Border between plains and tundra in Novgorod:
Spoiler :
civ4screenshot0042.jpg
 
Build a galley and settle east. Backfill the rest later.
 
DaveMCW (who is now hattie and generally hated, apparently :lol:) gives good advice here. Cow with lighthouse-lake will be OK later if you get a food corp or something. Generally the land isn't worth the hammer and maintenance cost otherwise, unless as mentioned plopping junk cities lets you clear the land % requirement later.
 
If I had the Great Lighthouse, I would settle coastal tundra cities. Screenshots seem to be down.
Why is Great Lighthouse useful to the coastal tundra cities?


Thanks for the reply everybody! :)

By the way, the east is taken by the ottomans, which had the larger portion of land than mine.
 
Because of the Great Lighthouse's effect, making "useless" cities profitable.
How is it profitable? Every city I settle my money decreases! Of course I build lighthouse and granaries, should I build market and bank? It doesn't really have many hammers.
 
The great lighthouse makes bad cities make more money. The problem with this early in the game is, you need to have foreign trade routs to really make the lighthouse shine, and that usually doesn't happen until later. But once you meet some AIs, and get astronomy and stuff the lighthouse will make those coastal cities make a bunch of trade coins.

But don't settle anything down there yet.
 
How is it profitable? Every city I settle my money decreases! Of course I build lighthouse and granaries, should I build market and bank? It doesn't really have many hammers.

Do you have foreign trade routes? Are you settling cities coastal? Do you have trade route connections to your own cities if you don't have foreign?

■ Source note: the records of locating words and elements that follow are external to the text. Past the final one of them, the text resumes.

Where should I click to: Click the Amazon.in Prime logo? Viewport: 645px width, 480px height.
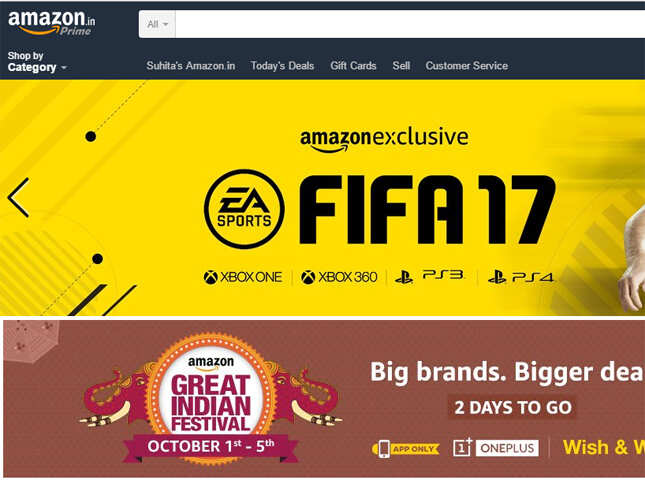coord(51,23)
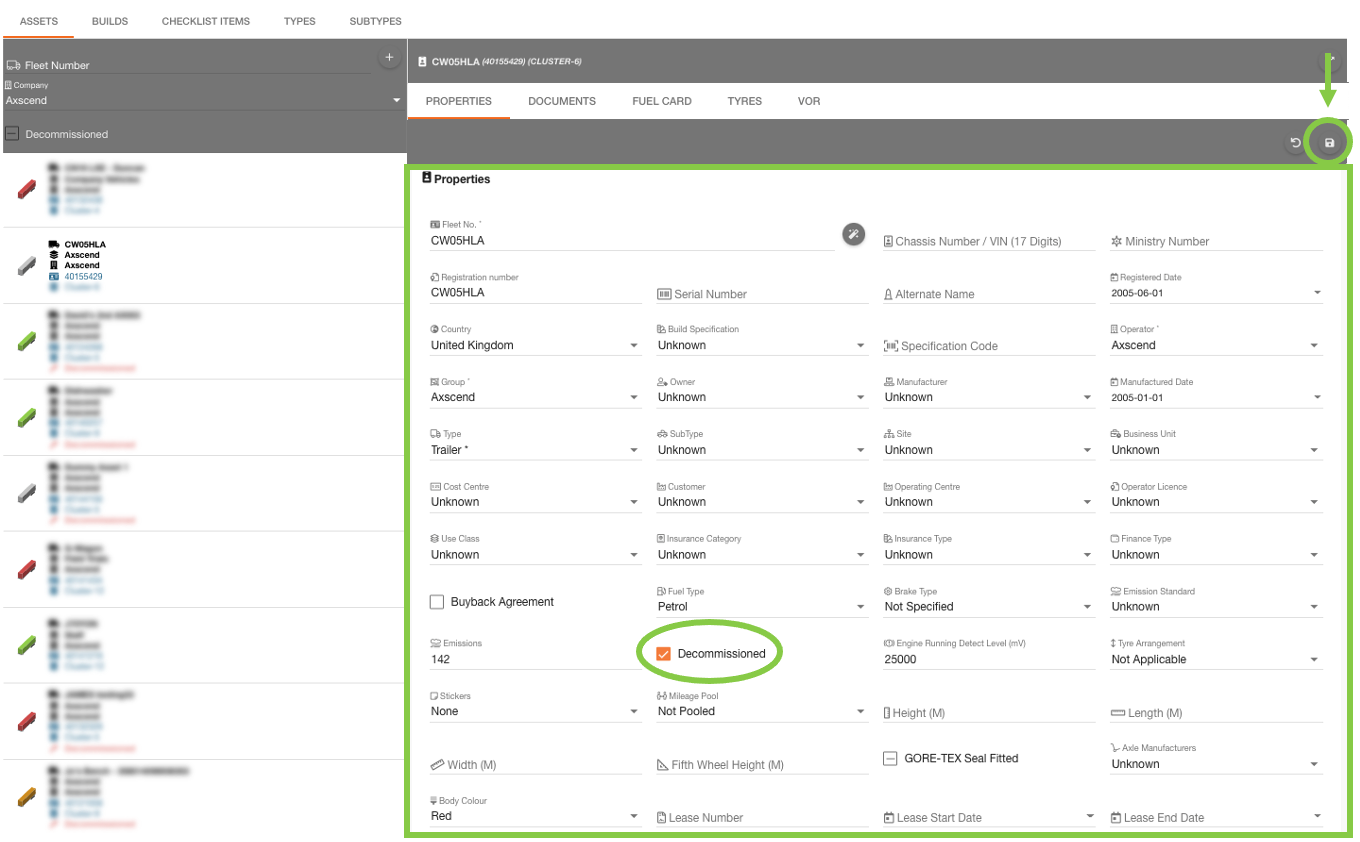Screen dimensions: 1360x842
Task: Open the Company dropdown showing Axscend
Action: pyautogui.click(x=200, y=100)
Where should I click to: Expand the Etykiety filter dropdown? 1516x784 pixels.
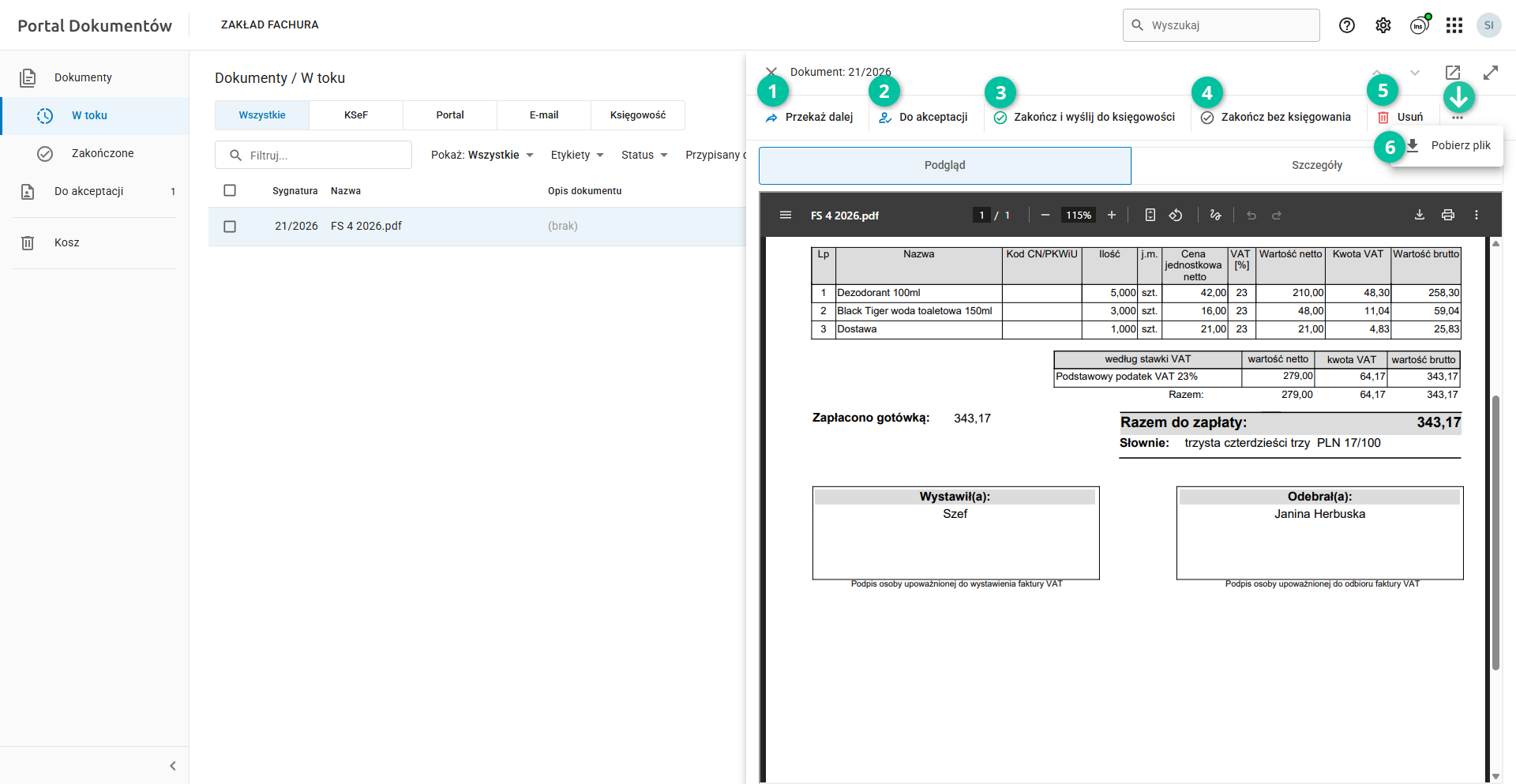(x=577, y=155)
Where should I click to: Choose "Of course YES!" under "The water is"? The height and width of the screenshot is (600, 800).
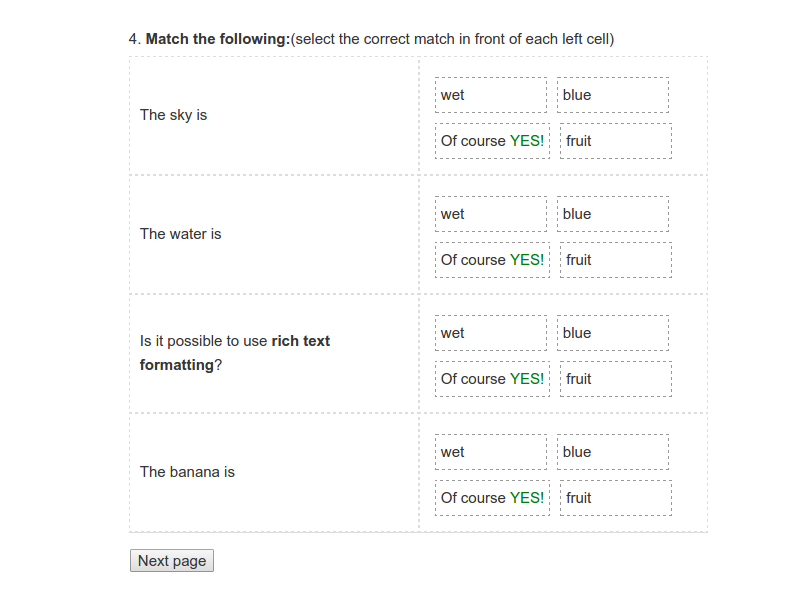(x=492, y=260)
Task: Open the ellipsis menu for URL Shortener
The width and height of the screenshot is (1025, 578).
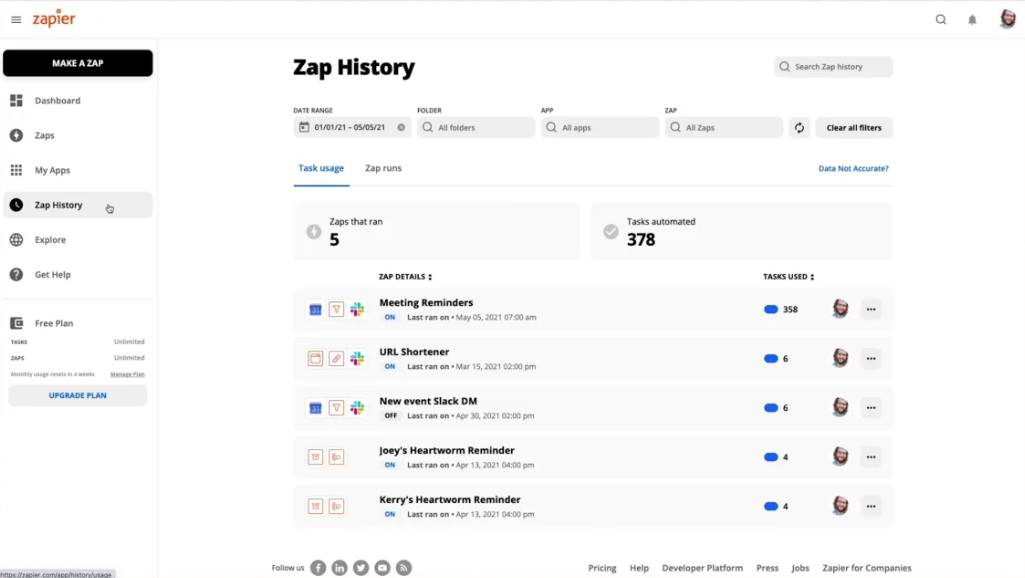Action: [870, 358]
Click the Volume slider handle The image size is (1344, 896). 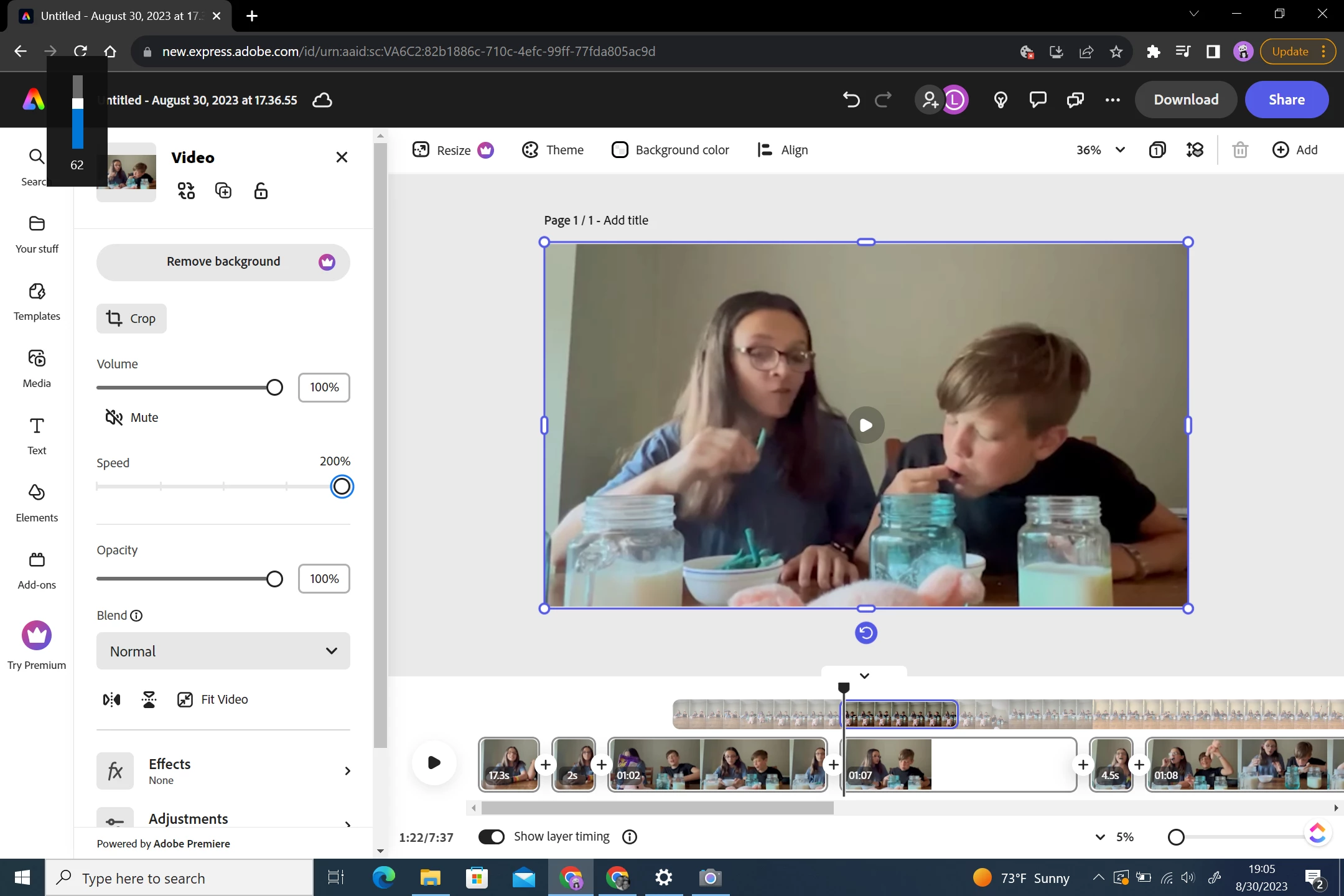tap(274, 388)
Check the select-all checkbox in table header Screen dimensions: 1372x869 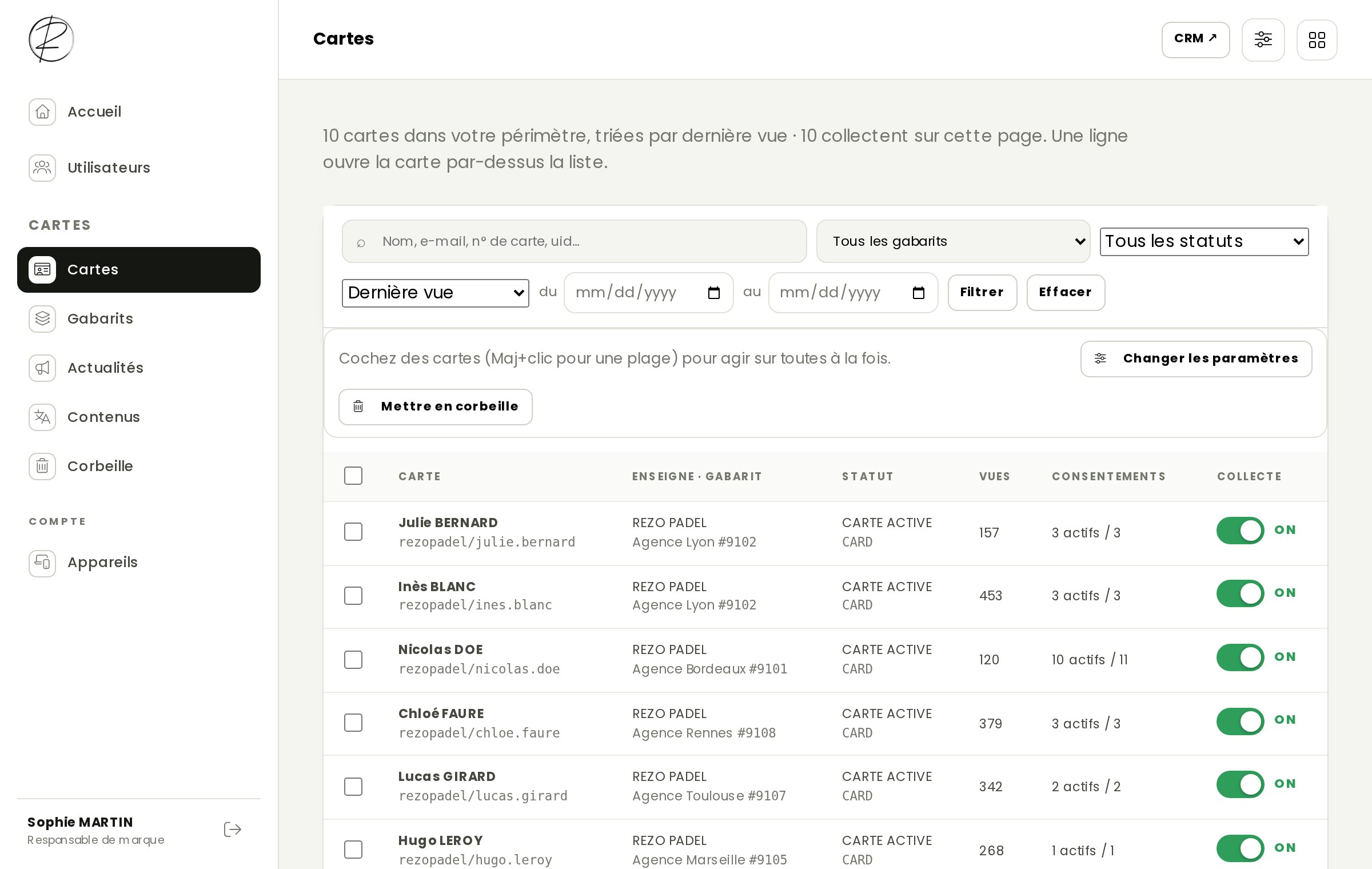353,476
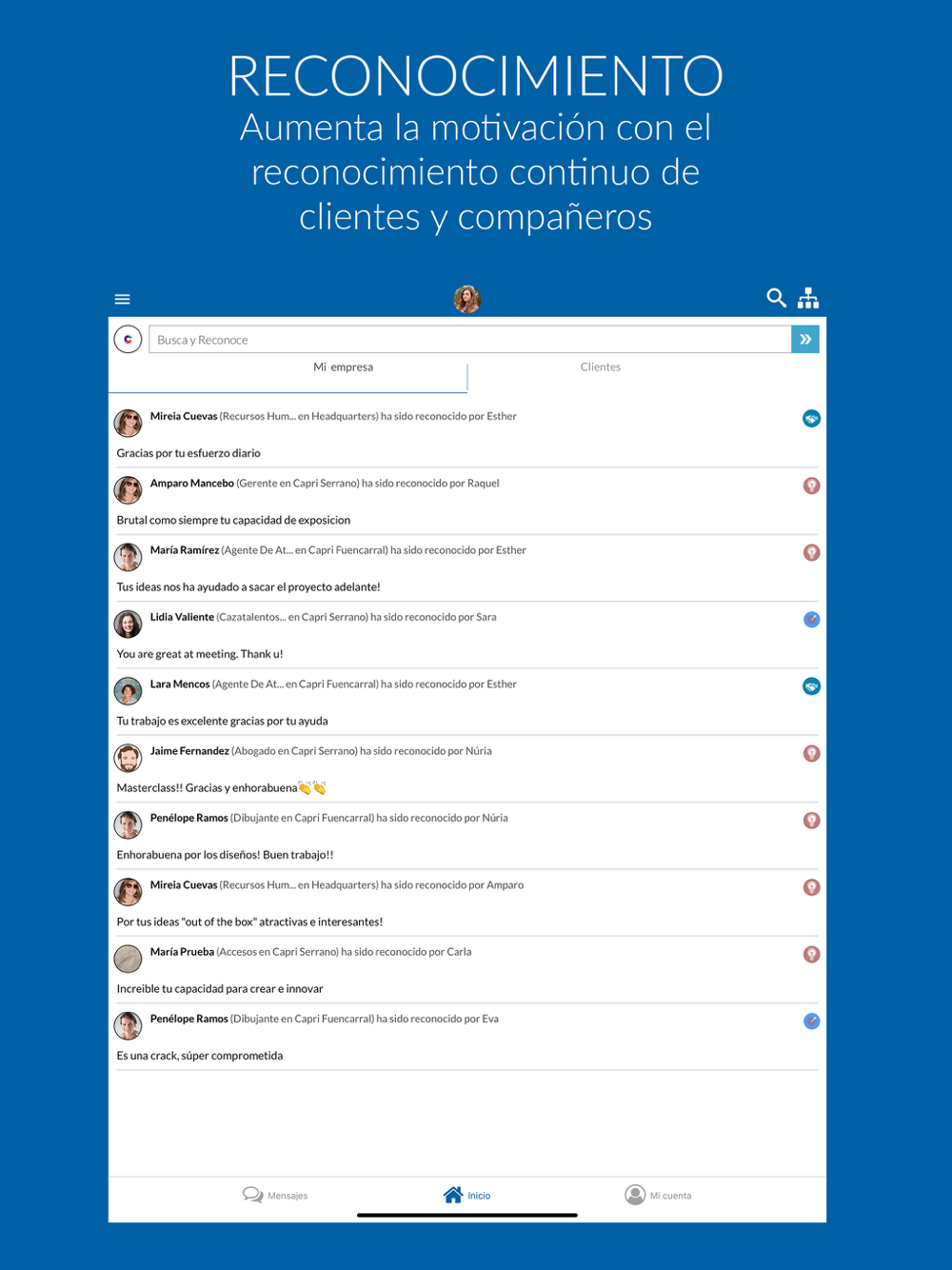
Task: Focus the Busca y Reconoce field
Action: (x=470, y=340)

I rarely build banks, so I don't recommend them. Oh wait, I do remember 1 time I built a bank, and that's when my Ironworks city could build it in 1 turn. :lol:
 
Commerce multipliers let you raise the slider, banks are hammer-for-hammer the best commerce multiplier in the game. I like banks...
 
True, but there are so many ways that I can get gold.

1. Resource trades
2. Huts (I turned these off a while ago so these don't count)
3. Begging
4. Map trades (in a standard map, it's not uncommon for me to get up to 1,000 gold from getting paper first; on huge maps with 18 civs, I aim for 5,000 gold)
5. Tech trades (sell cheap techs for gold)
6. Great Merchants
7. Build wealth
8. When making peace, AI's give you gold if you have defeated them
9. Capturing barbarian and AI cities
10. Settled Great Artists, Merchants, and Priests
11. Shrines/Headquarters

This usually means that the only time I am in 0% research for an extended time is early in the game after researching writing and later in the game if I need gold to upgrade for an army. Thus I like to have libraries and universities out (and even laboratories sometimes) before banks. :) However, this might be in part because of my style of play - yours might be different.
 
you don't need 0% slider for more money to be helpful... while the benefit is higher at lower slider, the decrease in power of the commerce multipliers is also slower (i.e. smaller decrease in efficiency when moving from 30% slider to 40% than when moving from 20% to 30%).
 
Fact- As a first city tundra build master only those with water as follow up cities

Fact- Save a settler and a great artist for the farthest tundra culture expansion of the millenium

The evidence is clear- most builders cannot manipulate certain lands- most warriors- have no problem.